■ About this exercise: Each line of the material below needs to be returned exactly as written.

■ Exercise input:
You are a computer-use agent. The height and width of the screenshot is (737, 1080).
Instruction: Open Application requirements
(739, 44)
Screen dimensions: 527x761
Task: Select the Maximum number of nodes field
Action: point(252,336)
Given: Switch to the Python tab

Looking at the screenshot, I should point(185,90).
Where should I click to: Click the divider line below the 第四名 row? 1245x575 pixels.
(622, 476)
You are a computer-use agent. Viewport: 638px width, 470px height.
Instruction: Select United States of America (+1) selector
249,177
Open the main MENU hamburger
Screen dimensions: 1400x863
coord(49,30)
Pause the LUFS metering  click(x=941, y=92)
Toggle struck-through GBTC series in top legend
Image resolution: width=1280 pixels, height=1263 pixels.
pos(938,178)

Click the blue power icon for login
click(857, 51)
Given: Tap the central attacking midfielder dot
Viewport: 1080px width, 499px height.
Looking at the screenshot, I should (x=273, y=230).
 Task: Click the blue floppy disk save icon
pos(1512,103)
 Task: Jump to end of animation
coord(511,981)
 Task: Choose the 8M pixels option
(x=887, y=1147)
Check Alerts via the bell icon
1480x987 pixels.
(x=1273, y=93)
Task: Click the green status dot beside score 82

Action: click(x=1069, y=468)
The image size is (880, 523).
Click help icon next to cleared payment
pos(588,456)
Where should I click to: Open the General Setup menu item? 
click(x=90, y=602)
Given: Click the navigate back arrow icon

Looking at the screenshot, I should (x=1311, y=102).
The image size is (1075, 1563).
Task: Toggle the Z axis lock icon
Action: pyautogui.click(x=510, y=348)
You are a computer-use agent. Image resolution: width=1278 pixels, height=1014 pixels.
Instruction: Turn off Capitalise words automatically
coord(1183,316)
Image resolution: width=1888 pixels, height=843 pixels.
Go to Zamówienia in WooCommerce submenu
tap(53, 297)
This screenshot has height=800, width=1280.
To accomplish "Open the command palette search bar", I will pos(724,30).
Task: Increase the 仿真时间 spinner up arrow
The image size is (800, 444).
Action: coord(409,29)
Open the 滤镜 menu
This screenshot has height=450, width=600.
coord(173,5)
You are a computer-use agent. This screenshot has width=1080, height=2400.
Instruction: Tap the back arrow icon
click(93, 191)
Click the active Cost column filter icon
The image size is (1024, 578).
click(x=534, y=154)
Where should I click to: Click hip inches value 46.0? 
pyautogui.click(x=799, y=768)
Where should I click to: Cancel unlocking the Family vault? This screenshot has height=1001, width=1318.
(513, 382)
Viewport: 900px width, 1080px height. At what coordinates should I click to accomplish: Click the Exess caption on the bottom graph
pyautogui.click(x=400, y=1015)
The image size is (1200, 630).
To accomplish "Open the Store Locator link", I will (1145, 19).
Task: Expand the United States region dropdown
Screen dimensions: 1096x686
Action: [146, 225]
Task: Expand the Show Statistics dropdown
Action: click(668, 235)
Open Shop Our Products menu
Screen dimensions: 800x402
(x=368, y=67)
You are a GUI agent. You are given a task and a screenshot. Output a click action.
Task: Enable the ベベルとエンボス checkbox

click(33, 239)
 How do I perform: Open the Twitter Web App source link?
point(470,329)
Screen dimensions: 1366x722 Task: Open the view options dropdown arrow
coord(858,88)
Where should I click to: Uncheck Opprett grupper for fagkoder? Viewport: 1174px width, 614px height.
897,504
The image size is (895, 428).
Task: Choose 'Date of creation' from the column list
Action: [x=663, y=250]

■ Solution to this task:
You are a computer-use agent. The height and width of the screenshot is (737, 1080).
Instruction: Open Application requirements
(739, 44)
Screen dimensions: 527x761
Task: Select the Maximum number of nodes field
Action: point(252,336)
Given: Switch to the Python tab

Looking at the screenshot, I should point(185,90).
Where should I click to: Click the divider line below the 第四名 row? 1245x575 pixels.
(622, 476)
You are a computer-use agent. Viewport: 638px width, 470px height.
Instruction: Select United States of America (+1) selector
249,177
Open the main MENU hamburger
Screen dimensions: 1400x863
coord(49,30)
Pause the LUFS metering  click(x=941, y=92)
Toggle struck-through GBTC series in top legend
Image resolution: width=1280 pixels, height=1263 pixels.
pos(938,178)

Click the blue power icon for login
click(857, 51)
Given: Tap the central attacking midfielder dot
Viewport: 1080px width, 499px height.
Looking at the screenshot, I should (x=273, y=230).
 Task: Click the blue floppy disk save icon
pos(1512,103)
 Task: Jump to end of animation
coord(511,981)
 Task: Choose the 8M pixels option
(x=887, y=1147)
Check Alerts via the bell icon
1480x987 pixels.
(x=1273, y=93)
Task: Click the green status dot beside score 82

Action: click(x=1069, y=468)
The image size is (880, 523).
Click help icon next to cleared payment
pos(588,456)
Where should I click to: Open the General Setup menu item? 
click(x=90, y=602)
Given: Click the navigate back arrow icon

Looking at the screenshot, I should (x=1311, y=102).
The image size is (1075, 1563).
Task: Toggle the Z axis lock icon
Action: pyautogui.click(x=510, y=348)
You are a computer-use agent. Image resolution: width=1278 pixels, height=1014 pixels.
Instruction: Turn off Capitalise words automatically
coord(1183,316)
Image resolution: width=1888 pixels, height=843 pixels.
Go to Zamówienia in WooCommerce submenu
tap(53, 297)
This screenshot has height=800, width=1280.
To accomplish "Open the command palette search bar", I will pos(724,30).
Task: Increase the 仿真时间 spinner up arrow
The image size is (800, 444).
Action: coord(409,29)
Open the 滤镜 menu
This screenshot has height=450, width=600.
coord(173,5)
You are a computer-use agent. This screenshot has width=1080, height=2400.
Instruction: Tap the back arrow icon
click(93, 191)
Click the active Cost column filter icon
The image size is (1024, 578).
click(x=534, y=154)
Where should I click to: Click hip inches value 46.0? 
pyautogui.click(x=799, y=768)
Where should I click to: Cancel unlocking the Family vault? This screenshot has height=1001, width=1318.
(513, 382)
Viewport: 900px width, 1080px height. At what coordinates should I click to accomplish: Click the Exess caption on the bottom graph
pyautogui.click(x=400, y=1015)
The image size is (1200, 630).
To accomplish "Open the Store Locator link", I will (1145, 19).
Task: Expand the United States region dropdown
Screen dimensions: 1096x686
Action: [146, 225]
Task: Expand the Show Statistics dropdown
Action: click(668, 235)
Open Shop Our Products menu
Screen dimensions: 800x402
(x=368, y=67)
You are a GUI agent. You are given a task and a screenshot. Output a click action.
Task: Enable the ベベルとエンボス checkbox

click(33, 239)
 How do I perform: Open the Twitter Web App source link?
point(470,329)
Screen dimensions: 1366x722 Task: Open the view options dropdown arrow
coord(858,88)
Where should I click to: Uncheck Opprett grupper for fagkoder? Viewport: 1174px width, 614px height.
897,504
The image size is (895, 428).
Task: Choose 'Date of creation' from the column list
Action: [x=663, y=250]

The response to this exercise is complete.